Optical Bio-Micro Systems Laboratory, Department of Mechanical and Industrial Engineering, Concordia University 1455 de Maisonneuve Blvd. West, Montreal, Quebec, Canada H3G 1M8.
J Biomed Nanotechnol. 2012 Aug;8(4):539-49. doi: 10.1166/jbn.2012.1418.
Gold-poly(dimethyl siloxoxane) (Au-PDMS) nanocomposite films with a high elasticity were fabricated for sensing experiments. The nanocomposite was prepared by a novel in-situ method by using the ethanol solution of the chloroauric acid. The high rate of permeation of ethanol in the polymer film, compared to an aqueous solution, allows the introduction of the gold precursor into the polymer network with a higher rate and, thus the reduction reaction is accelerated. The strong hydrophobicity of the as-prepared films precludes the diffusion of aqueous solutions of biomolecules in the polymer network, essential for sensing purposes. In order to modify the morphology and the surface properties of the samples, they have been heat-treated and the polymer network has been expanded mechanically by repeated swellings and shrinkages. As a result, the free volume of the polymer is increased substantially and thus, the biosensing capability of the material is improved. The effect of gold nanoparticles on the porosity and the mechanical properties of the material has been studied. The highest value of the sensitivity (around 70 nm/RIU) has been obtained for the samples that were annealed and, subsequently swollen in toluene. Biosensing experiments involving antigen-antibody interactions showed a high sensitivity. The results of this work are relevant for sensing in a microfluidic environment.
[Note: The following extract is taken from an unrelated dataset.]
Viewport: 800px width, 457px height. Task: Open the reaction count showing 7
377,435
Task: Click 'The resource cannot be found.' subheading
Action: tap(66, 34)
用于传感实验的高弹性金-聚(二甲基硅氧烷)(Au-PDMS)纳米复合材料薄膜被制备。该纳米复合材料通过使用氯金酸的乙醇溶液的新的原位方法制备。与水溶液相比,乙醇在聚合物膜中的高渗透速率允许以更高的速率将金前体引入聚合物网络中,从而加速还原反应。所制备的薄膜具有很强的疏水性,阻止了生物分子的水溶液在聚合物网络中的扩散,这对于传感目的至关重要。为了改变样品的形态和表面性质,它们已经进行了热处理,并且聚合物网络通过反复溶胀和收缩而机械地扩展。结果,聚合物的自由体积大大增加,从而提高了材料的生物传感性能。研究了金纳米粒子对材料的多孔性和力学性能的影响。在经过退火并随后在甲苯中溶胀的样品中获得了最高的灵敏度(约 70nm/RIU)。涉及抗原-抗体相互作用的生物传感实验显示出高灵敏度。这项工作的结果对于微流控环境中的传感是相关的。